_Work required_: Render the lines starting with the one that contains "Click the email envelope icon button" and going on through the one that contains "point(709,27)" as a JSON list of strings, one string per line, with blank lines dropped. Leave the pictures out of the answer.

_Exercise inputs_:

START

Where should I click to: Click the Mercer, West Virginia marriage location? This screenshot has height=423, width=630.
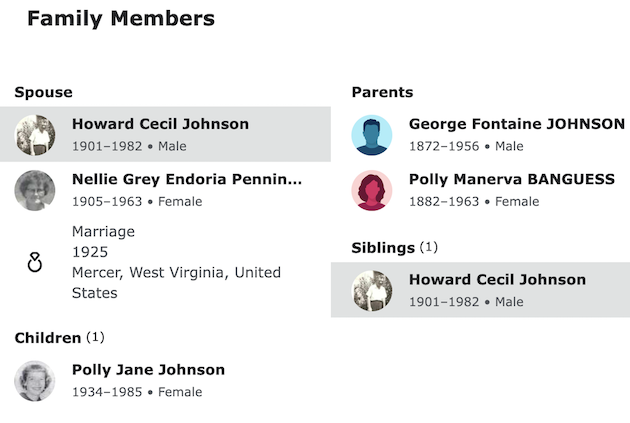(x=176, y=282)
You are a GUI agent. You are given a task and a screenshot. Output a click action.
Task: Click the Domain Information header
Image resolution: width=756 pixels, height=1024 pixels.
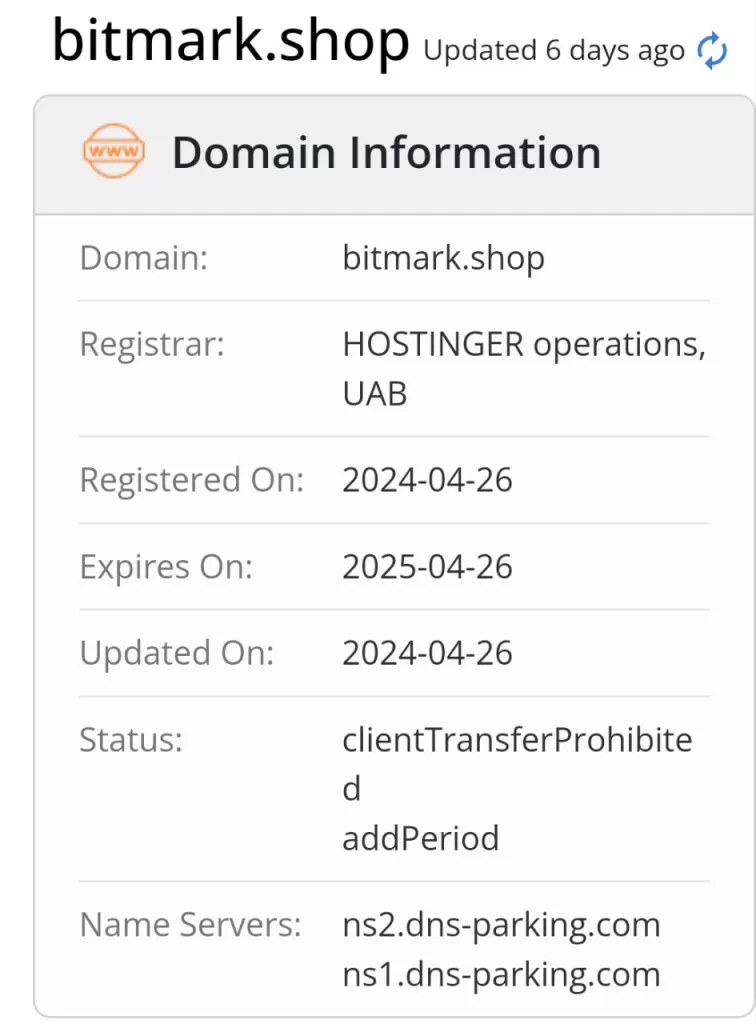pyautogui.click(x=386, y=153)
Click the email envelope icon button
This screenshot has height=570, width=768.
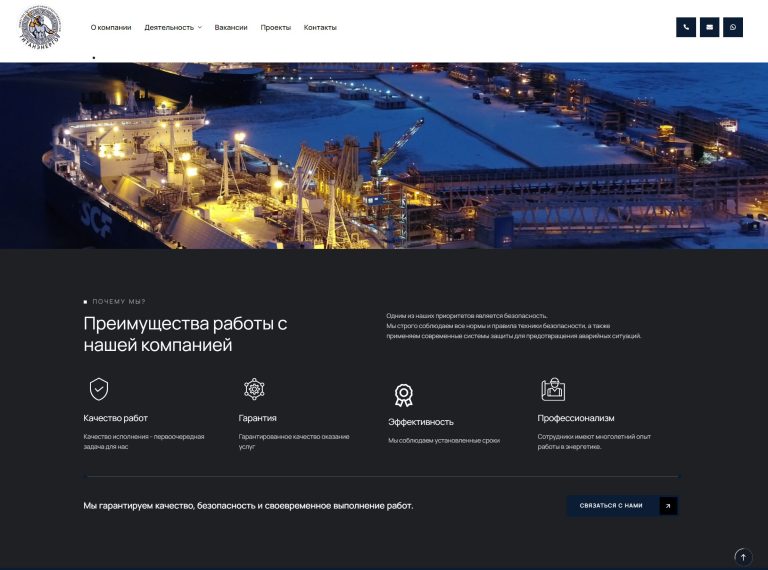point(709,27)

END
START

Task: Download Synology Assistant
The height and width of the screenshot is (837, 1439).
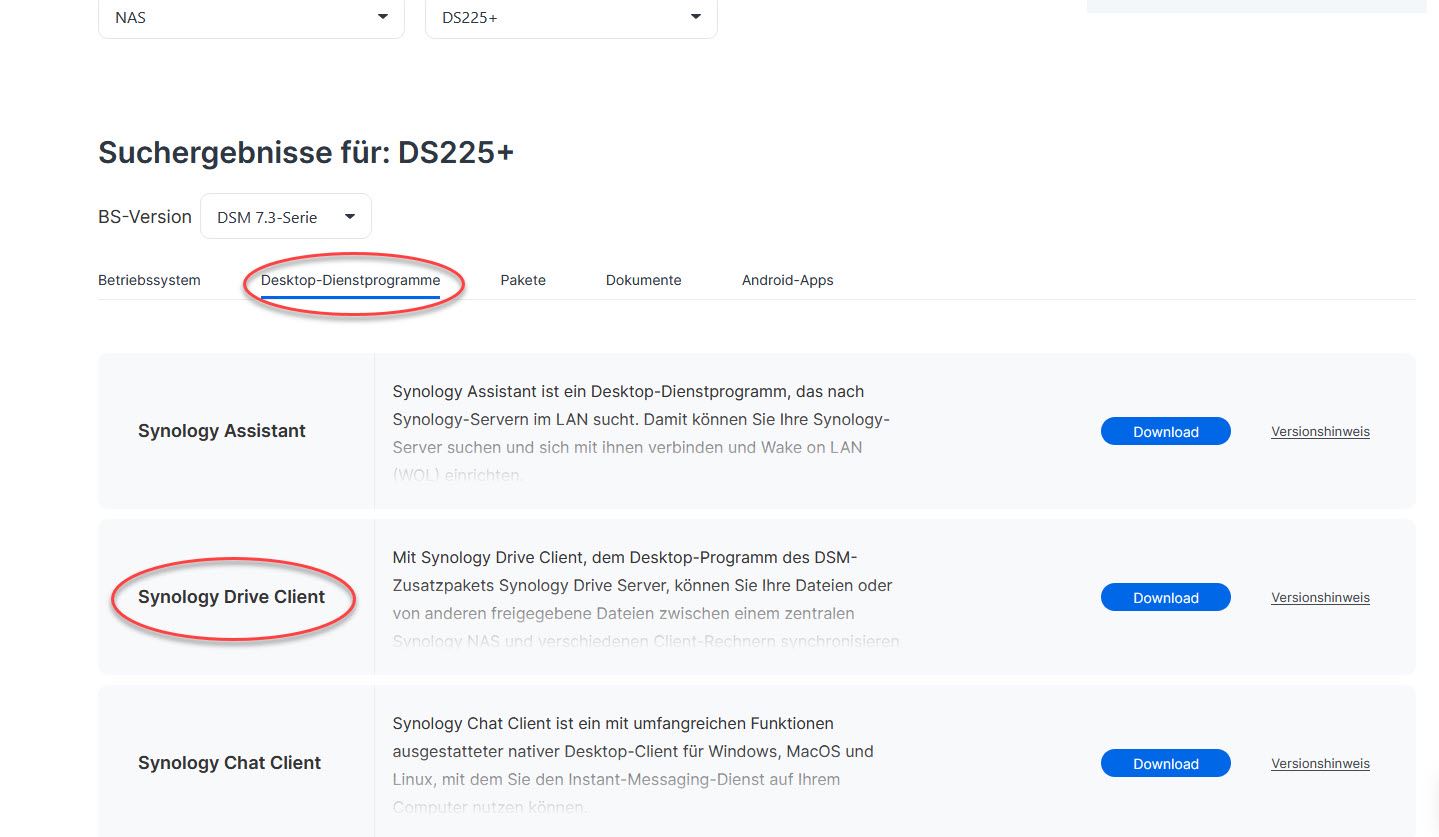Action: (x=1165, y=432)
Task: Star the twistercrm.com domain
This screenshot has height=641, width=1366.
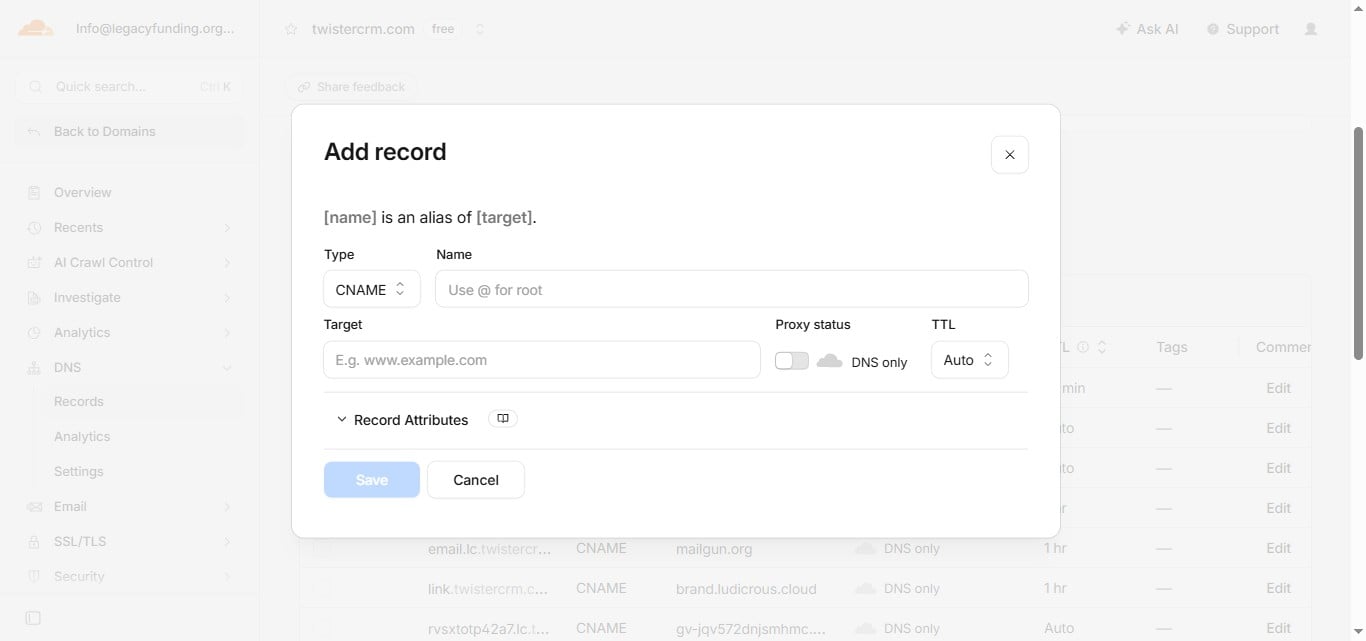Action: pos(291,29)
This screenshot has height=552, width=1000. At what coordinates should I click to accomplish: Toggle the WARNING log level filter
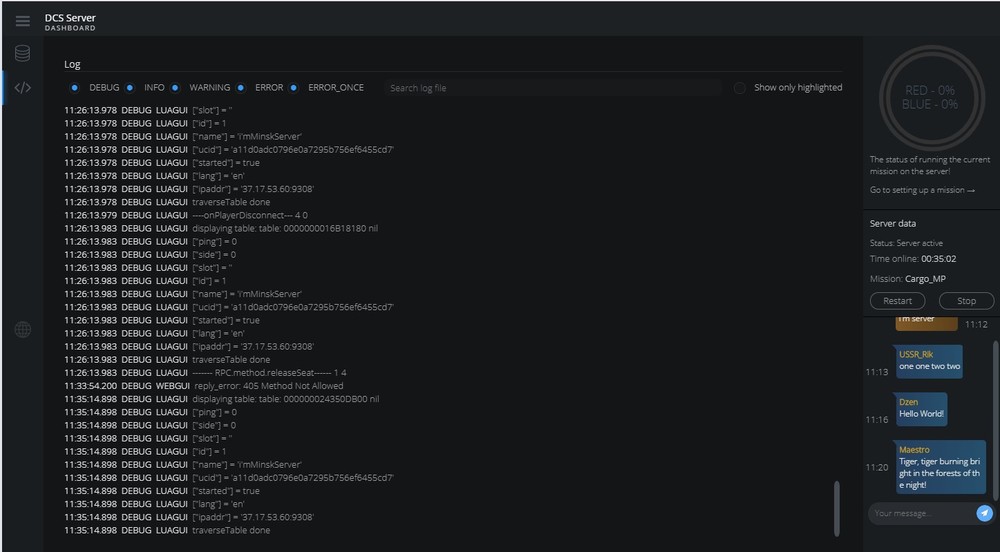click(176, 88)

END
START

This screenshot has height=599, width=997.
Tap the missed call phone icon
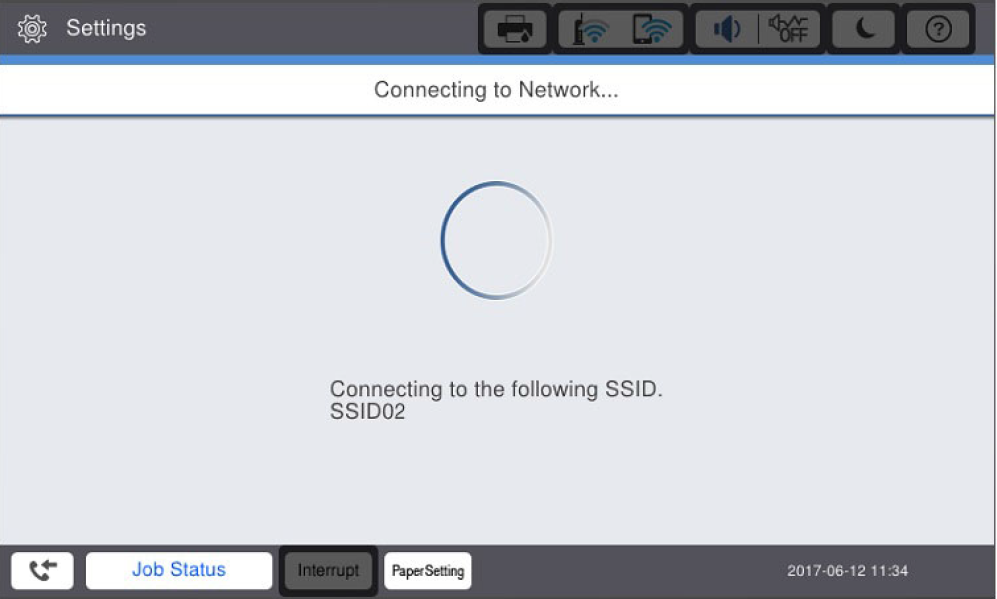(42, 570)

END

_Worked answer_:
[
  "Click the email envelope icon button",
  "This screenshot has height=570, width=768.",
  "point(709,27)"
]